16. Citizen Lab exposes QuaDream spyware targeting iPhones
Researchers at Citizen Lab and Microsoft uncovered QuaDream, a little known Israeli vendor whose spyware infected iPhones through malicious calendar invites. Victims included journalists, opposition figures and a non governmental organisation worker across several regions.
17. Citizen Lab finds new Pegasus zero-click attacks
Citizen Lab reported that NSO Group customers had deployed at least three new iOS zero-click exploit chains against civil society in 2022. One chain, called PWNYOURHOME, abused the iPhone's HomeKit feature to reach targets without any interaction.

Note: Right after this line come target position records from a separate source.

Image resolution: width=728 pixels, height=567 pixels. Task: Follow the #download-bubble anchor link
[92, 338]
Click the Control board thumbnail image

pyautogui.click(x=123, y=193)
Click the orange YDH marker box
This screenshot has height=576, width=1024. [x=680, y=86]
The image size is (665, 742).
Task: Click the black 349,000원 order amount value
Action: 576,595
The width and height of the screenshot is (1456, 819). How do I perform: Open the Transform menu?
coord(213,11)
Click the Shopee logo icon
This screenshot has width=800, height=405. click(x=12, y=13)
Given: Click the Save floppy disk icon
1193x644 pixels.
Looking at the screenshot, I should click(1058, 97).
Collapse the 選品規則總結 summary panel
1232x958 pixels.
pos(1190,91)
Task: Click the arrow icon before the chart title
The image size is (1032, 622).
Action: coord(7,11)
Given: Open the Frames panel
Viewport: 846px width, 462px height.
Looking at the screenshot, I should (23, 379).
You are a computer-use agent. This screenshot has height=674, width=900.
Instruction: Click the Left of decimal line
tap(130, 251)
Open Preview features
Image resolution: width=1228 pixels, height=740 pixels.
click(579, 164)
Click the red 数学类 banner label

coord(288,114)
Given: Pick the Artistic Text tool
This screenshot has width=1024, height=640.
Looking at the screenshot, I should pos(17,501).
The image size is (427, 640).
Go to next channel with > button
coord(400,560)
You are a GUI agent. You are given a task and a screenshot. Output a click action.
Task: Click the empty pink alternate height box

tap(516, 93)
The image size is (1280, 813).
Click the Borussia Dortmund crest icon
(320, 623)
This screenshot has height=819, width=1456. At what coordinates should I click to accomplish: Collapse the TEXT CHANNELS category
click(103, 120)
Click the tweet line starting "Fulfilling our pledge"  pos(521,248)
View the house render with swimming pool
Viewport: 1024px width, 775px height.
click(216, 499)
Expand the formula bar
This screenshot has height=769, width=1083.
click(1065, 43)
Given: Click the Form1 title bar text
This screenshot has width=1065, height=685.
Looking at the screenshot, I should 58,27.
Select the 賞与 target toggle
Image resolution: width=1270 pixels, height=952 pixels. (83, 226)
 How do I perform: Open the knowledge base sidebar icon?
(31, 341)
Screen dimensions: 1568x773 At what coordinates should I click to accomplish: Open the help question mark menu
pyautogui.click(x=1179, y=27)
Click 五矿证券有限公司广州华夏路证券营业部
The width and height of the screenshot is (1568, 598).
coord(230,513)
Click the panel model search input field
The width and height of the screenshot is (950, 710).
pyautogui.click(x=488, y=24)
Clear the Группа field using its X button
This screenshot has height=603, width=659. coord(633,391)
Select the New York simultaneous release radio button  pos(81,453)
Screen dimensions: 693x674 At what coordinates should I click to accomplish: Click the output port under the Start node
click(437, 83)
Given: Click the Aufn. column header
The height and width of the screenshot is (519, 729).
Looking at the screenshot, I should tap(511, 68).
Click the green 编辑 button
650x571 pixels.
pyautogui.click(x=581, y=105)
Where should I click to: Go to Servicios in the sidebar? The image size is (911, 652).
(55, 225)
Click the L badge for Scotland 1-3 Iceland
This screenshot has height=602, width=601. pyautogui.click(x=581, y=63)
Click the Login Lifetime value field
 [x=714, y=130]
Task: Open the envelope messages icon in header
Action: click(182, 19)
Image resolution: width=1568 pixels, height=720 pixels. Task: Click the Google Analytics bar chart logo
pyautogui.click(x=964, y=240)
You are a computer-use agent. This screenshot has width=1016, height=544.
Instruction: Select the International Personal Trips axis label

18. American Bar Association breach exposes 1.4 million members
The American Bar Association told members that attackers had accessed legacy login credentials for about 1.4 million accounts. The exposed data consisted of usernames and hashed and salted passwords from an older membership system.
19. Hyundai discloses breach of customer data in France and Italy
Hyundai notified car owners and test drive bookers in France and Italy that attackers had accessed their personal details. The exposed information included email addresses, home addresses, telephone numbers and vehicle chassis numbers.
20. FBI seizes Genesis Market in Operation Cookie Monster
Law enforcement across seventeen countries seized Genesis Market, a marketplace that sold stolen logins and the browser fingerprints needed to use them. The site held data from about 1.5 million infected computers, and the operation led to roughly 120 arrests.